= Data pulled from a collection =

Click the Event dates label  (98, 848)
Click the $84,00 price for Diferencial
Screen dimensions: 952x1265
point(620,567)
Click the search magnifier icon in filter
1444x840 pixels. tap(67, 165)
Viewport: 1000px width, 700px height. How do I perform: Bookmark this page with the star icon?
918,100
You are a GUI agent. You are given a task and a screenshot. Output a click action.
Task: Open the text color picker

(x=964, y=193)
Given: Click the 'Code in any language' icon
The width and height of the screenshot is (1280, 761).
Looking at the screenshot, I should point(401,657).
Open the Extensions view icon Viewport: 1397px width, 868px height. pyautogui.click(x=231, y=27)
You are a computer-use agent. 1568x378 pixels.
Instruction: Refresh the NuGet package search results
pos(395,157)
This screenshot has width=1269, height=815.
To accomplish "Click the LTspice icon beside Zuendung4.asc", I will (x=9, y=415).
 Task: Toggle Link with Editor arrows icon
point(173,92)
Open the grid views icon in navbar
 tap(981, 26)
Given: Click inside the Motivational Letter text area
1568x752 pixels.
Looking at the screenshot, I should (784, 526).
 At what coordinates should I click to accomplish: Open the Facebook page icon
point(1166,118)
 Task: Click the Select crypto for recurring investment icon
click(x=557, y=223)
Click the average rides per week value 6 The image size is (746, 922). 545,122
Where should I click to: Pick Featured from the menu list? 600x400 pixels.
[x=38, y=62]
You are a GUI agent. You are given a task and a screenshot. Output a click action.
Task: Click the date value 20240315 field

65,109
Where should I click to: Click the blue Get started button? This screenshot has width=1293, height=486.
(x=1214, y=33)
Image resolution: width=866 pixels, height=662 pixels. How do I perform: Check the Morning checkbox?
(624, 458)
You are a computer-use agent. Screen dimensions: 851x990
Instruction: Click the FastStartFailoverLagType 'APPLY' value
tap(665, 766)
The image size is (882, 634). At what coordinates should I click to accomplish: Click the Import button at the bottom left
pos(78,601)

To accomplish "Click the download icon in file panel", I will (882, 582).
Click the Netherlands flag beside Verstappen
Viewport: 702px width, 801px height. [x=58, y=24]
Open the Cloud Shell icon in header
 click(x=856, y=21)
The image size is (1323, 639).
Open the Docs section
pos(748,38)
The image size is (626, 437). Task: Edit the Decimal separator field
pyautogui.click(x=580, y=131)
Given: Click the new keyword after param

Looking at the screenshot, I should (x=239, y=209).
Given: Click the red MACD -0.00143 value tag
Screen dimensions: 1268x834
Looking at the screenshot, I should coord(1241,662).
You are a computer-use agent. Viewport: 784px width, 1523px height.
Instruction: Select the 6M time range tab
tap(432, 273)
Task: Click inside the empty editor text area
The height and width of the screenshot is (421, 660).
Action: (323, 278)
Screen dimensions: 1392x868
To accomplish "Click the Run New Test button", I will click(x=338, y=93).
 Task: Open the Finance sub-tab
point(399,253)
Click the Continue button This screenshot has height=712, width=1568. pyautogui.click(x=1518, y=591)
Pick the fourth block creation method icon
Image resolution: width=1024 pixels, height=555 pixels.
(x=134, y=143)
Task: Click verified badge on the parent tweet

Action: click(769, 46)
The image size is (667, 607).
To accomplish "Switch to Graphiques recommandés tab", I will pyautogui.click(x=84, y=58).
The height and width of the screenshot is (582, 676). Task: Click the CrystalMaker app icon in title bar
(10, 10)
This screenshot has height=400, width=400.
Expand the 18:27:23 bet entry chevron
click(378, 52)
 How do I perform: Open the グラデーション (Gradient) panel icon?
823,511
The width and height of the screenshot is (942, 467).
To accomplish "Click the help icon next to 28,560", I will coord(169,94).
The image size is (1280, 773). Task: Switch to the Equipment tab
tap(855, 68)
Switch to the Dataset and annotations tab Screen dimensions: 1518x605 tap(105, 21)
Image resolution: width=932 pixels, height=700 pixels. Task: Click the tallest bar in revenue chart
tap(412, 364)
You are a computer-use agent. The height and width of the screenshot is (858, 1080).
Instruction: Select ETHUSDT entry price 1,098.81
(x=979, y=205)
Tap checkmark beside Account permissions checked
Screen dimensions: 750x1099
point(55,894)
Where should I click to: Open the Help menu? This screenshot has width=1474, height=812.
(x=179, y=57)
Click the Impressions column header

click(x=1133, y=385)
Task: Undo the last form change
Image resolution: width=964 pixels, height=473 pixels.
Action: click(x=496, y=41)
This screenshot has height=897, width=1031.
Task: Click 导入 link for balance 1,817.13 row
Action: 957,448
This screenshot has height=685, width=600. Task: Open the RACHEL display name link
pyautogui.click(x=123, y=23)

= WORK REQUIRED =
Return, unchanged, every line from the one holding "The image size is (1280, 773)." through the last of the rows, with both ends included.

= EXERCISE OUTPUT =
The image size is (1280, 773). Task: Switch to the Equipment tab
tap(855, 68)
Switch to the Dataset and annotations tab Screen dimensions: 1518x605 tap(105, 21)
Image resolution: width=932 pixels, height=700 pixels. Task: Click the tallest bar in revenue chart
tap(412, 364)
You are a computer-use agent. The height and width of the screenshot is (858, 1080).
Instruction: Select ETHUSDT entry price 1,098.81
(x=979, y=205)
Tap checkmark beside Account permissions checked
Screen dimensions: 750x1099
point(55,894)
Where should I click to: Open the Help menu? This screenshot has width=1474, height=812.
(x=179, y=57)
Click the Impressions column header

click(x=1133, y=385)
Task: Undo the last form change
Image resolution: width=964 pixels, height=473 pixels.
Action: click(x=496, y=41)
This screenshot has height=897, width=1031.
Task: Click 导入 link for balance 1,817.13 row
Action: 957,448
This screenshot has height=685, width=600. Task: Open the RACHEL display name link
pyautogui.click(x=123, y=23)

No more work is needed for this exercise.